Intracerebroventricular administration of neurotensin (NT) suppresses locomotor activity. However, the brain regions that mediate the locomotor depressant effect of NT and receptor subtype-specific ...mechanisms involved are unclear. Using a brain-penetrating, selective NT receptor type 1 (NTS1) agonist PD149163, we investigated the effect of systemic and brain region-specific NTS1 activation on locomotor activity. Systemic administration of PD149163 attenuated the locomotor activity of C57BL/6J mice both in a novel environment and in their homecage. However, mice developed tolerance to the hypolocomotor effect of PD149163 (0.1 mg/kg, i.p.). Since NTS1 is known to modulate dopaminergic signaling, we examined whether PD149163 blocks dopamine receptor-mediated hyperactivity. Pretreatment with PD149163 (0.1 or 0.05 mg/kg, i.p.) inhibited D2R agonist bromocriptine (8 mg/kg, i.p.)-mediated hyperactivity.

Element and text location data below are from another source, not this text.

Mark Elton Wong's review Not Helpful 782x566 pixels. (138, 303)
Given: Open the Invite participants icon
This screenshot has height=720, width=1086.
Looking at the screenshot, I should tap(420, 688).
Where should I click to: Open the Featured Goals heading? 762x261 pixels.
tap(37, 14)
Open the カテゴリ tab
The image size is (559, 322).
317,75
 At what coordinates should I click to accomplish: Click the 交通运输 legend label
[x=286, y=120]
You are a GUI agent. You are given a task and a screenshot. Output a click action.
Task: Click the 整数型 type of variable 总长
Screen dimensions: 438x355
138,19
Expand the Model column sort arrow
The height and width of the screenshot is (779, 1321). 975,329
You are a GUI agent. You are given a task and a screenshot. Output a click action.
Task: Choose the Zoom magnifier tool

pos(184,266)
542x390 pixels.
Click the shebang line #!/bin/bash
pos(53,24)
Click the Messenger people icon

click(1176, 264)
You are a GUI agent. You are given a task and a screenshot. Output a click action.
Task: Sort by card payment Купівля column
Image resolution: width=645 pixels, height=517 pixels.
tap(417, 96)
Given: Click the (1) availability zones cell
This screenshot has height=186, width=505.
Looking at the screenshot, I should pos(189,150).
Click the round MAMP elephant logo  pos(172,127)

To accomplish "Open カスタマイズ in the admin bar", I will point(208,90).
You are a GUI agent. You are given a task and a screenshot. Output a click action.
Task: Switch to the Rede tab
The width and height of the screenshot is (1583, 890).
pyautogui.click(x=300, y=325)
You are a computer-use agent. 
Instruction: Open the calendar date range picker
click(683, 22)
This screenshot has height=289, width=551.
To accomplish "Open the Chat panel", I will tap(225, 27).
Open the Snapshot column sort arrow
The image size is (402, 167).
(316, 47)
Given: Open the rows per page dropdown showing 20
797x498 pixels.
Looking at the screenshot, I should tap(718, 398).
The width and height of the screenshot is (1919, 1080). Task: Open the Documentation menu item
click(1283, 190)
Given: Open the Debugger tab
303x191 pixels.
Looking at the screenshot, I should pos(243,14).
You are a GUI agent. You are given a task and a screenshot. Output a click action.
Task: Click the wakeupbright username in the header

D1R agonist SKF-81297 (8 mg/kg, i.p.)-induced hyperlocomotion was only inhibited by 0.1 mg/kg of PD149163. Since the nucleus accumbens (NAc) and medial prefrontal cortex (mPFC) have been implicated in the behavioral effects of NT, we examined whether microinjection of PD149163 into these regions reduces locomotion. Microinjection of PD149163 (2 pmol) into the NAc, but not the mPFC suppressed locomotor activity. In summary, our results indicate that systemic and intra-NAc activation of NTS1 is sufficient to reduce locomotion and NTS1 activation inhibits D2R-mediated hyperactivity. Our study will be helpful to identify pharmacological factors and a possible therapeutic window for NTS1-targeted therapies for movement disorders.
•The NTS1 selective agonist PD149163 reduced basal and novelty-induced activity of C57BL/6J mice.•NTS1 activation attenuated dopamine receptor-mediated hyperactivity.•Activation of NTS1 in the nucleus accumbens reduced locomotion, but not in the medial prefrontal cortex.